══ Exercise materials
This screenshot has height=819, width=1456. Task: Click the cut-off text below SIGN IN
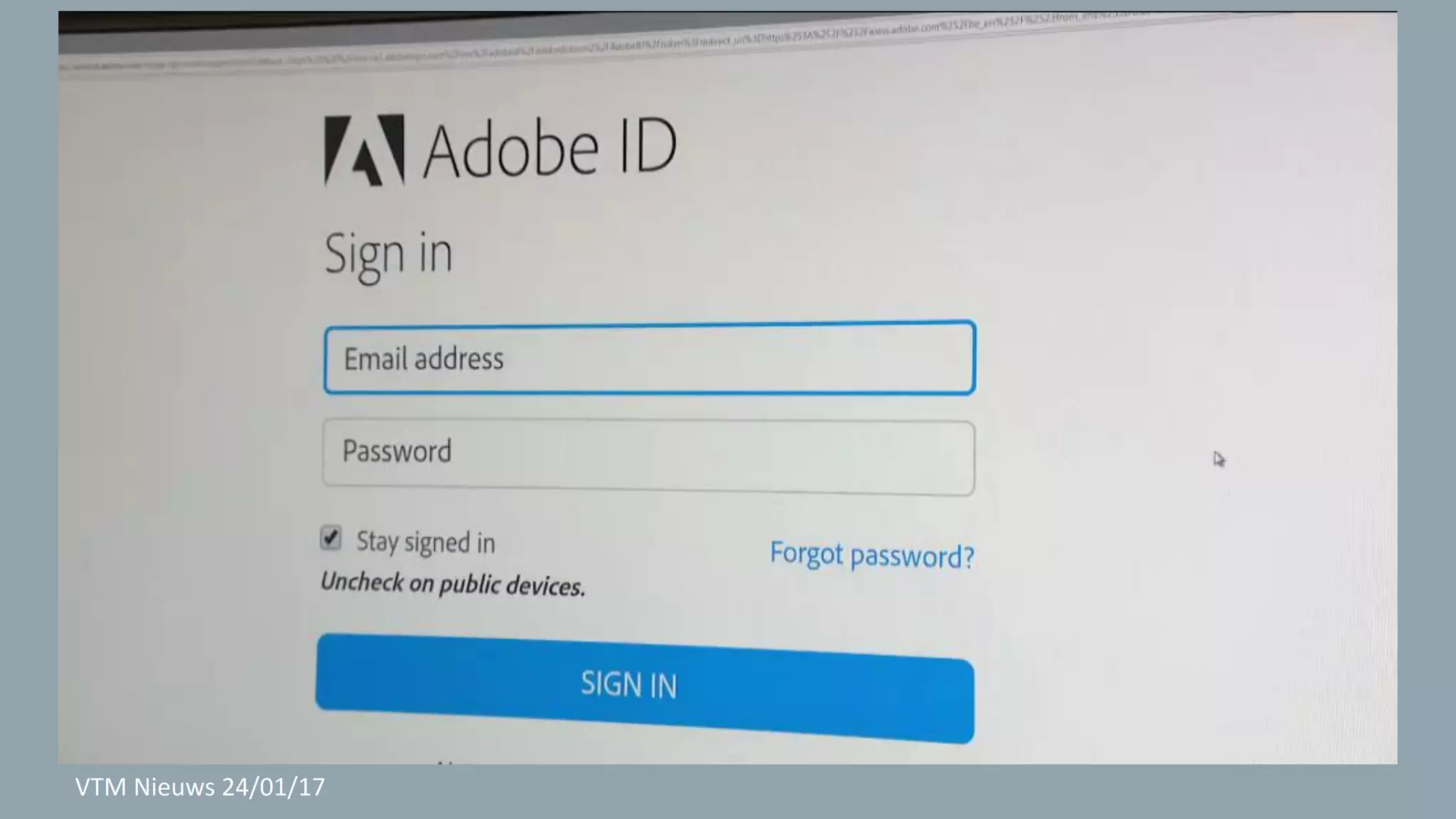455,762
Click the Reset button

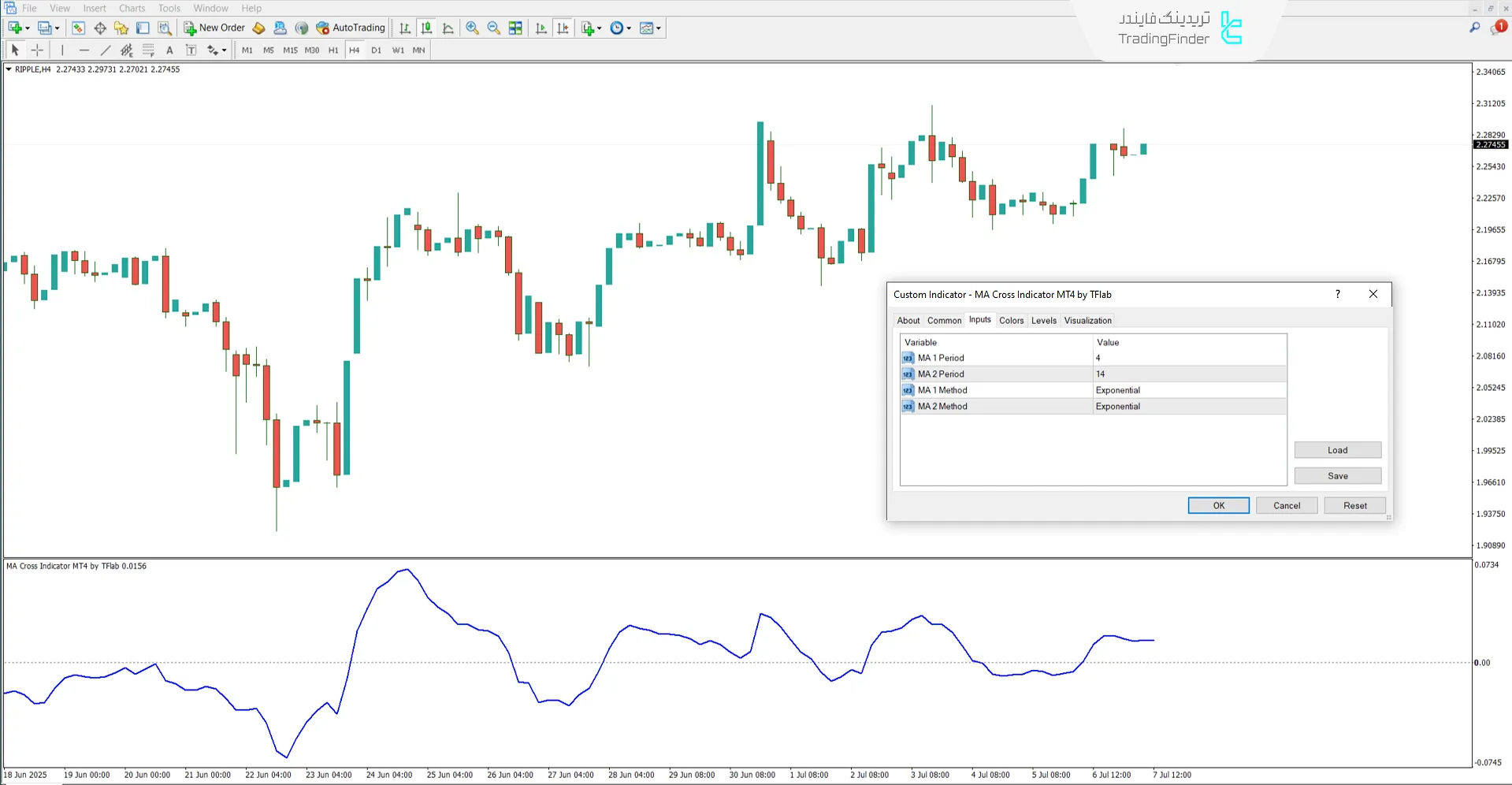1354,505
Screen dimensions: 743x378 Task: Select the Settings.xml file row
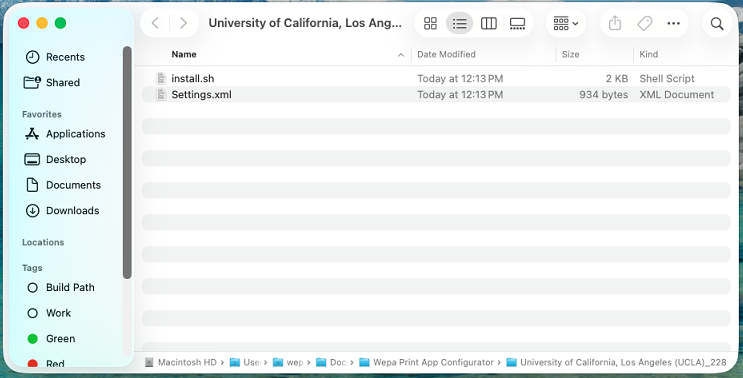click(436, 95)
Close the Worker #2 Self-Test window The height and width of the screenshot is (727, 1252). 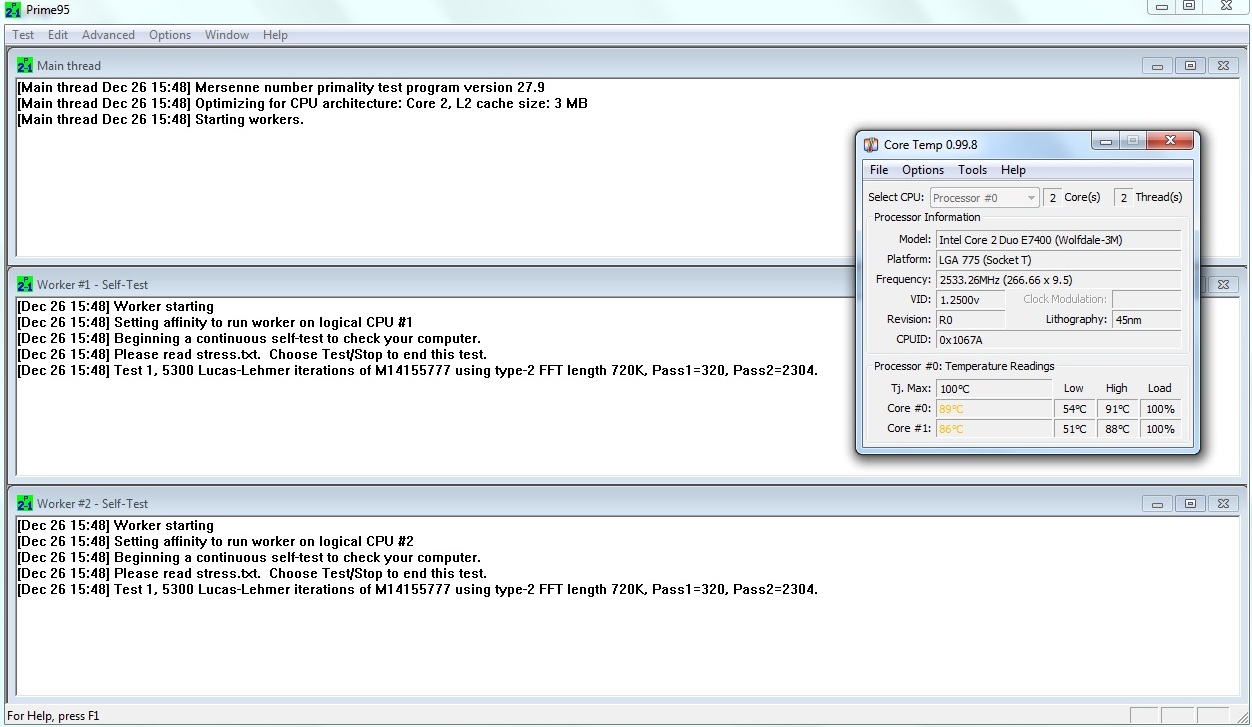pos(1221,504)
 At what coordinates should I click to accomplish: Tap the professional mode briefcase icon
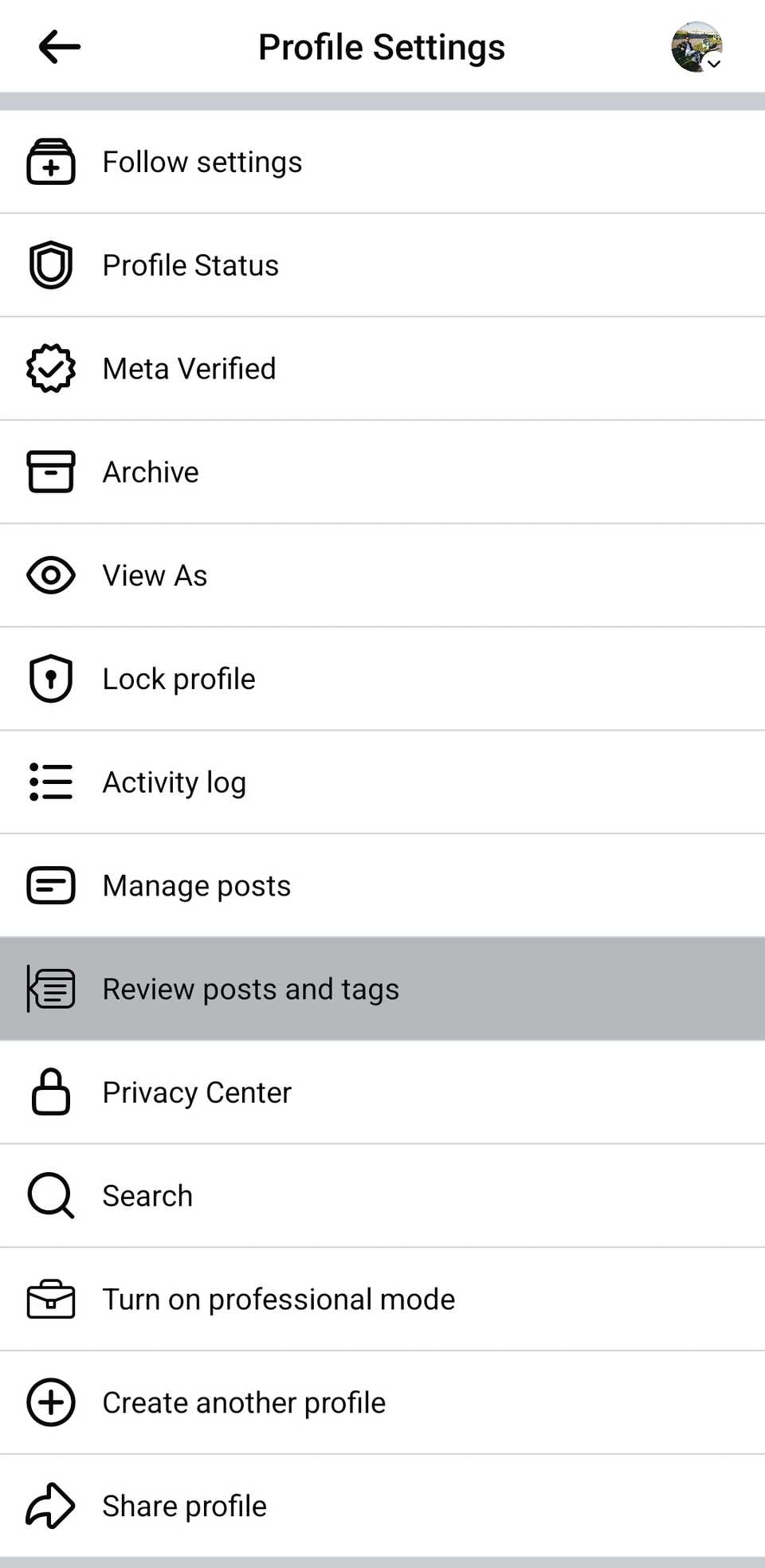click(x=51, y=1299)
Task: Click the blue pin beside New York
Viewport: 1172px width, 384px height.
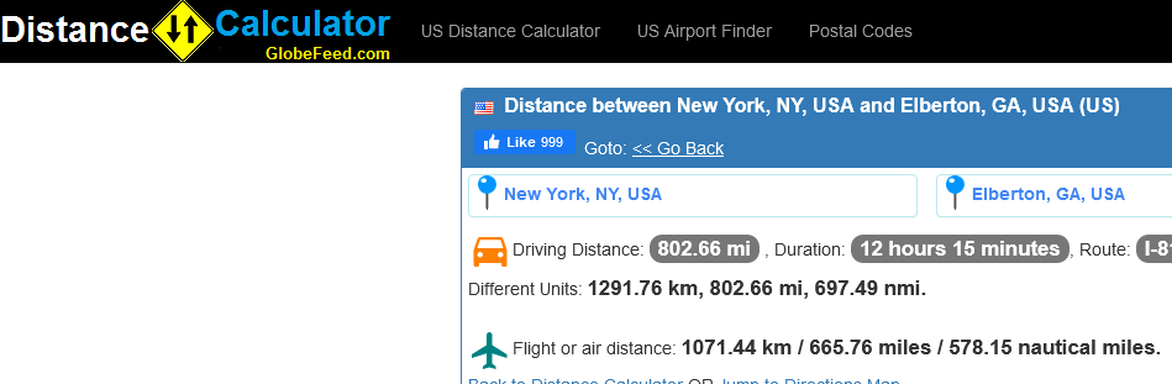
════
» **Given exercise**
Tally the lines of the data above that contain the string "Task" and give only the count.

» **Answer**
3